--- Data for processing Enclosed Below ---

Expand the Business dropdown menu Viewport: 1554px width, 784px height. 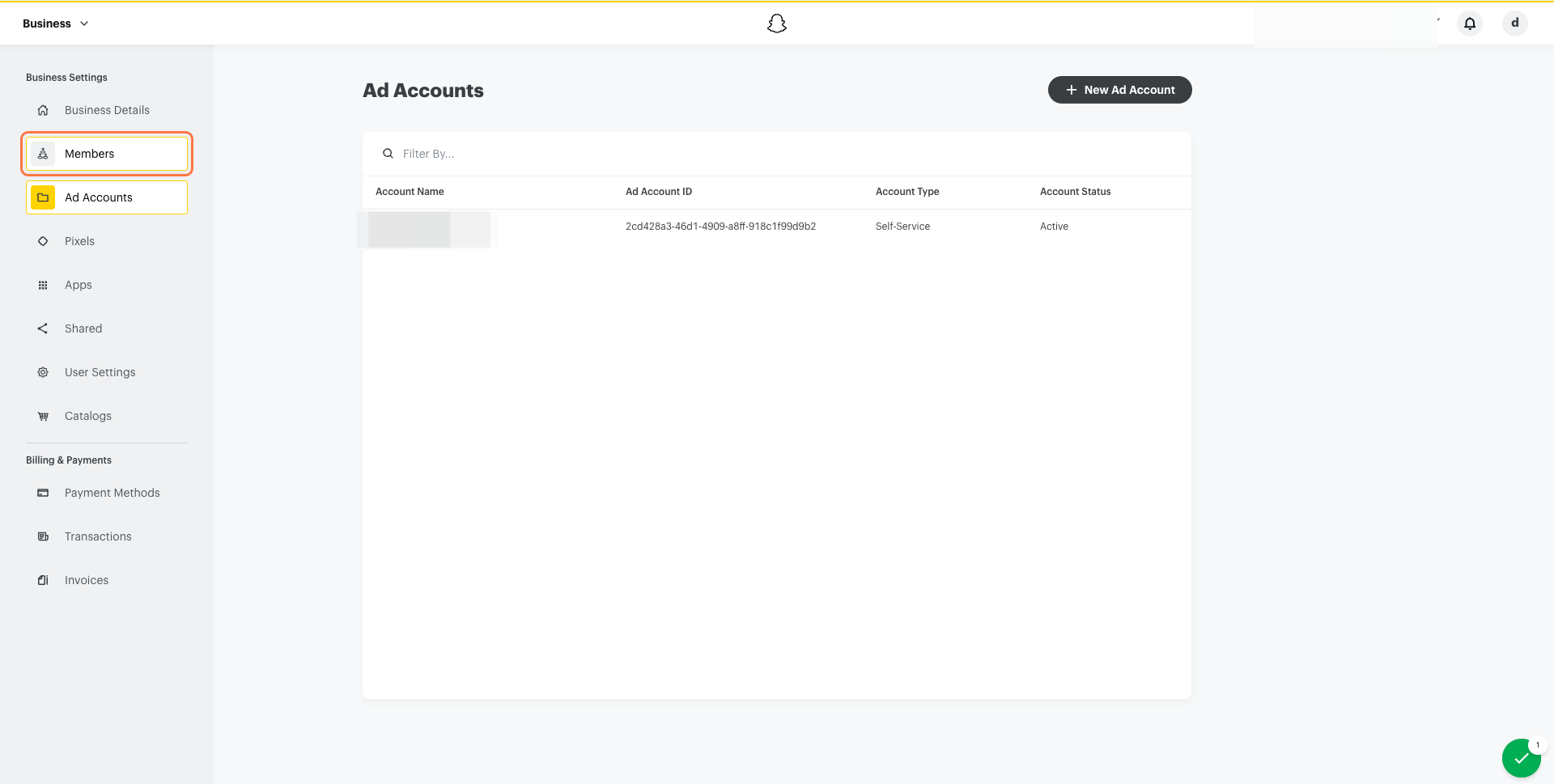[x=55, y=23]
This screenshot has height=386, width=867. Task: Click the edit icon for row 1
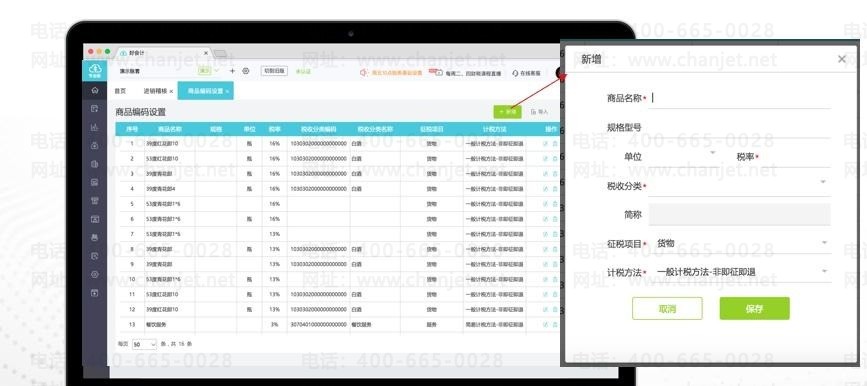(546, 144)
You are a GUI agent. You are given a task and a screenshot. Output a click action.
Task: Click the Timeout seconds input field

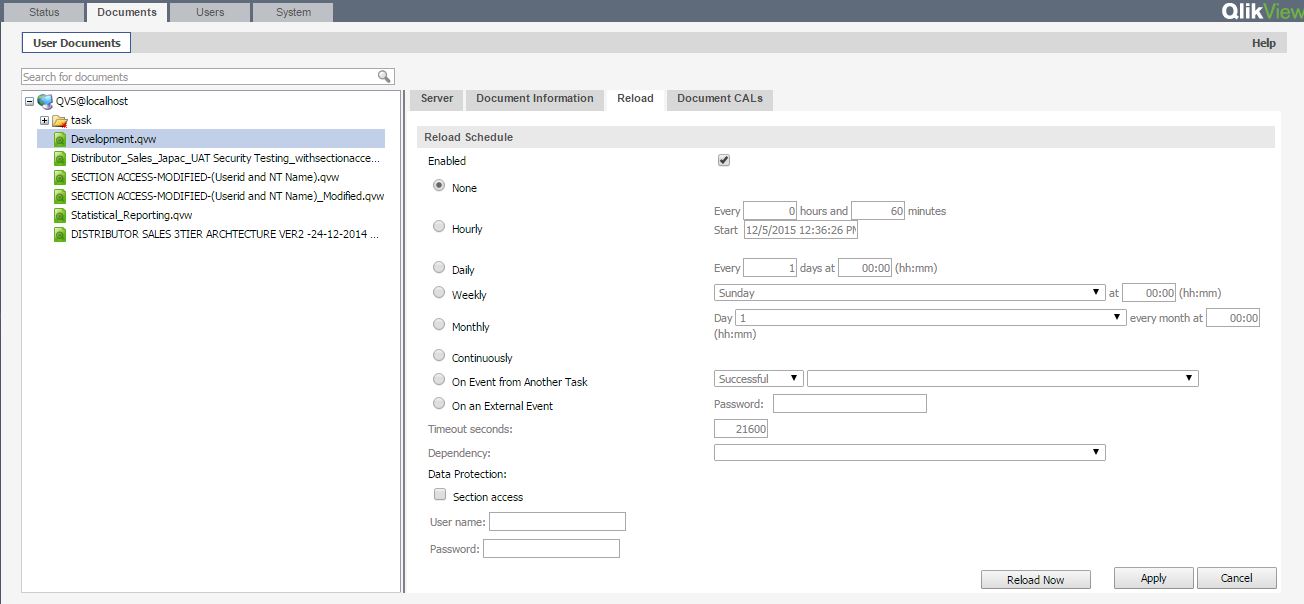[740, 429]
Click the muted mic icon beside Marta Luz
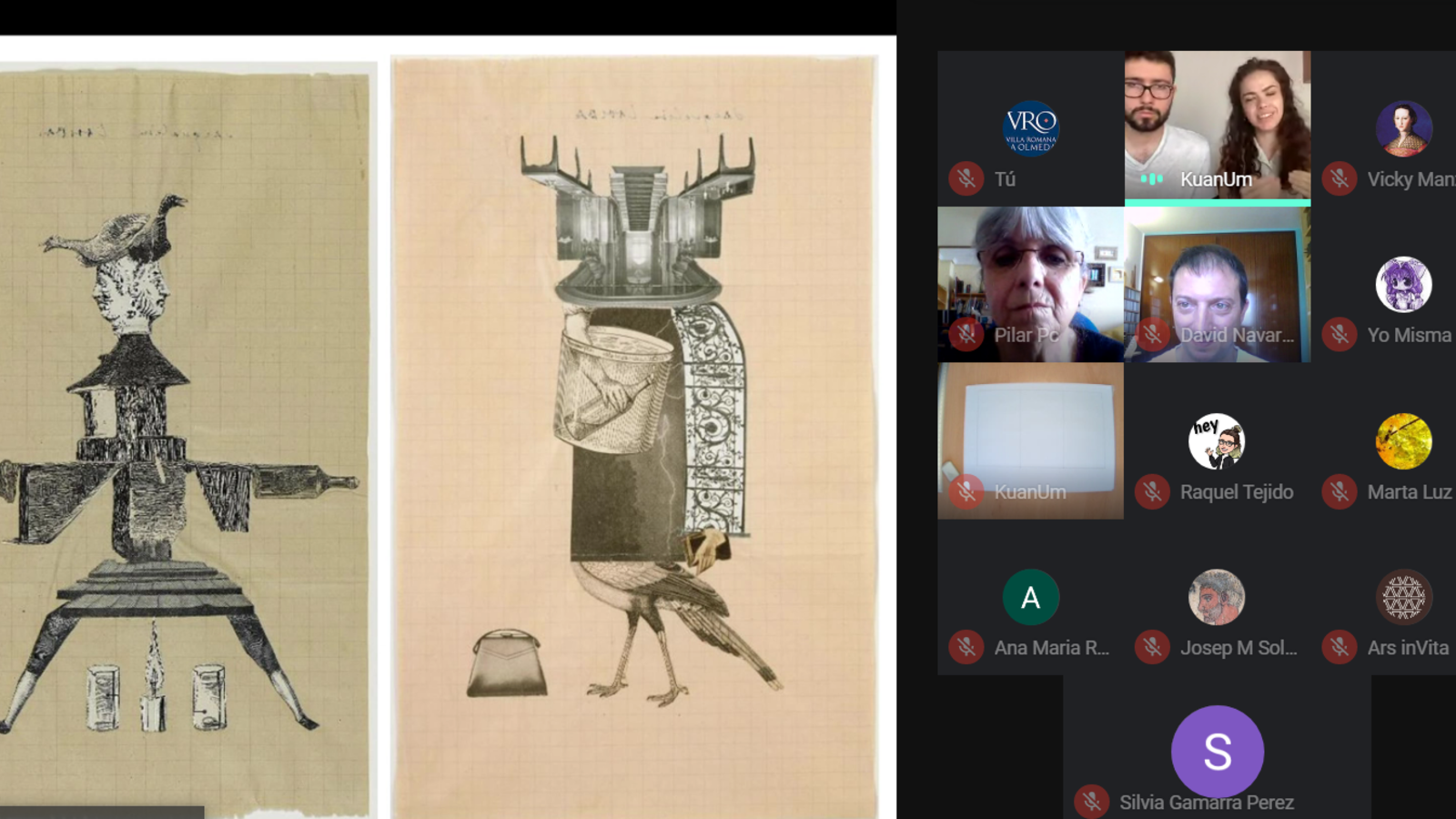 (x=1340, y=491)
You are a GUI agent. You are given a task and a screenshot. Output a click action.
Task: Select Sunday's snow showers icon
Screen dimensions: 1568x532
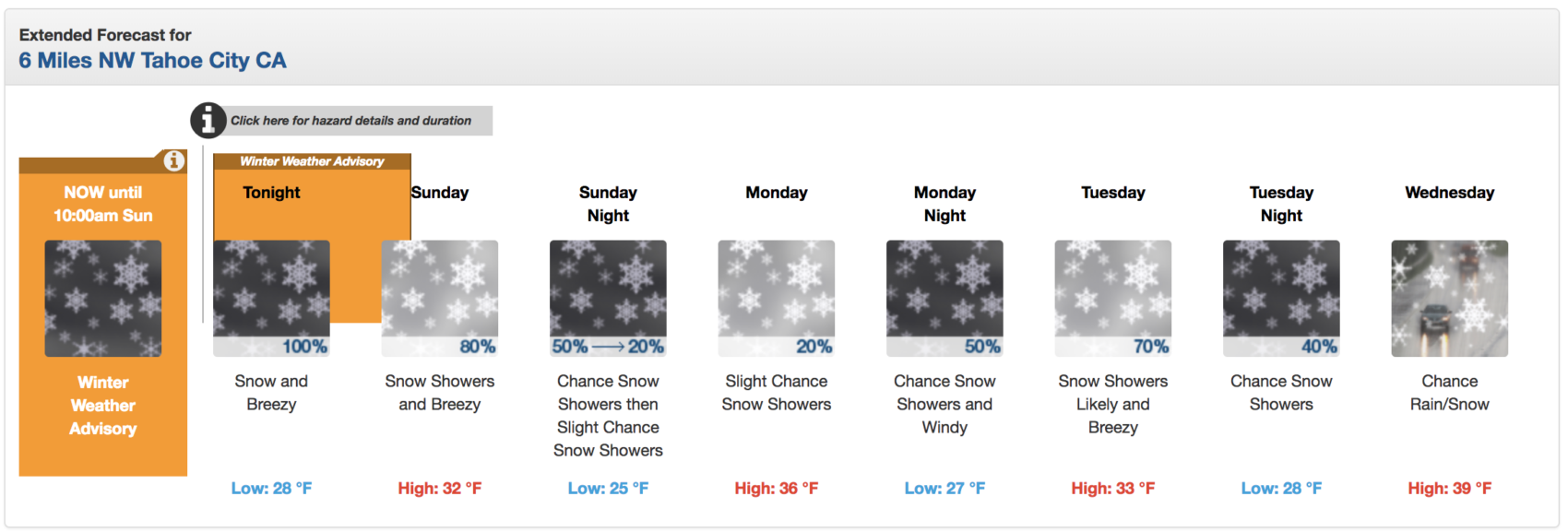440,299
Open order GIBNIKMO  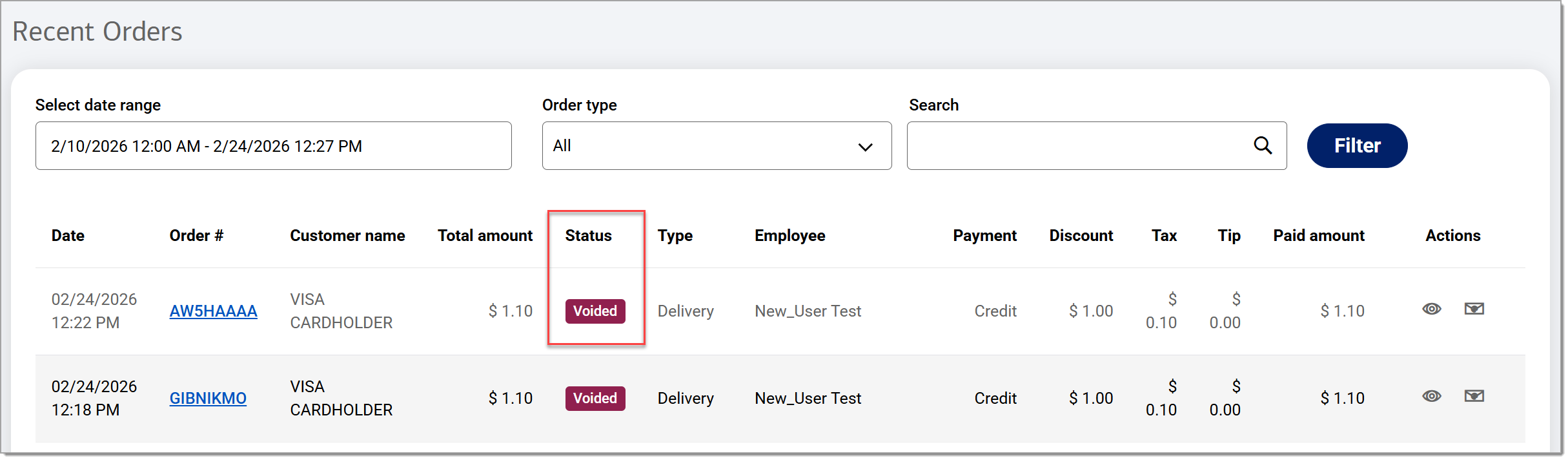point(208,398)
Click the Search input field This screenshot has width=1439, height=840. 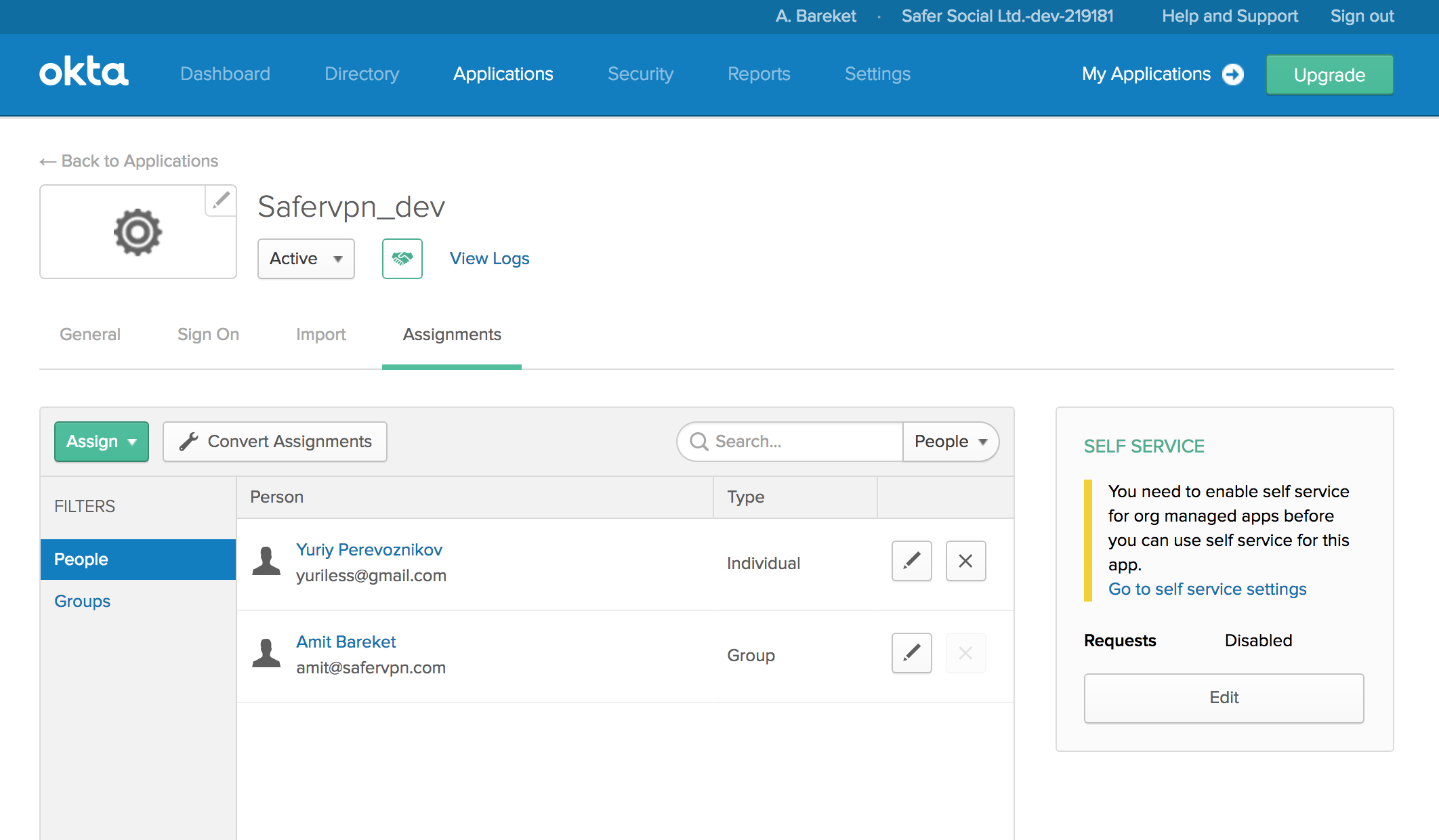point(790,441)
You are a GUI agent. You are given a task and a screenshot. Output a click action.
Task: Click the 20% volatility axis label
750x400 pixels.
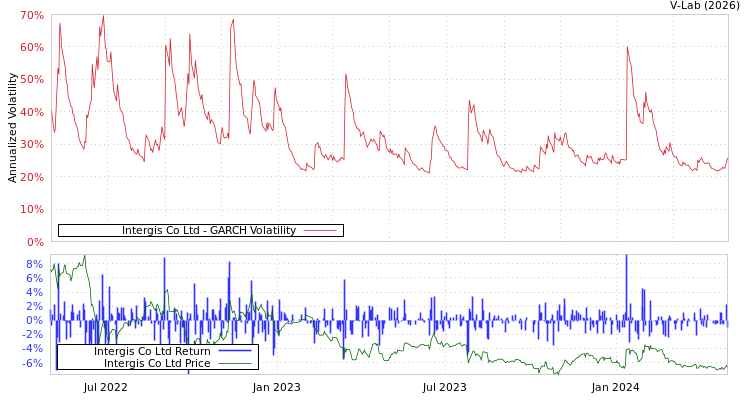click(x=32, y=178)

--- End of Enclosed Data for processing ---

Set down only the lines running from the line with "Task: Click the 20% volatility axis label" to the end of the entries, inclusive; omit every picture.

Task: Click the 20% volatility axis label
750x400 pixels.
click(x=32, y=178)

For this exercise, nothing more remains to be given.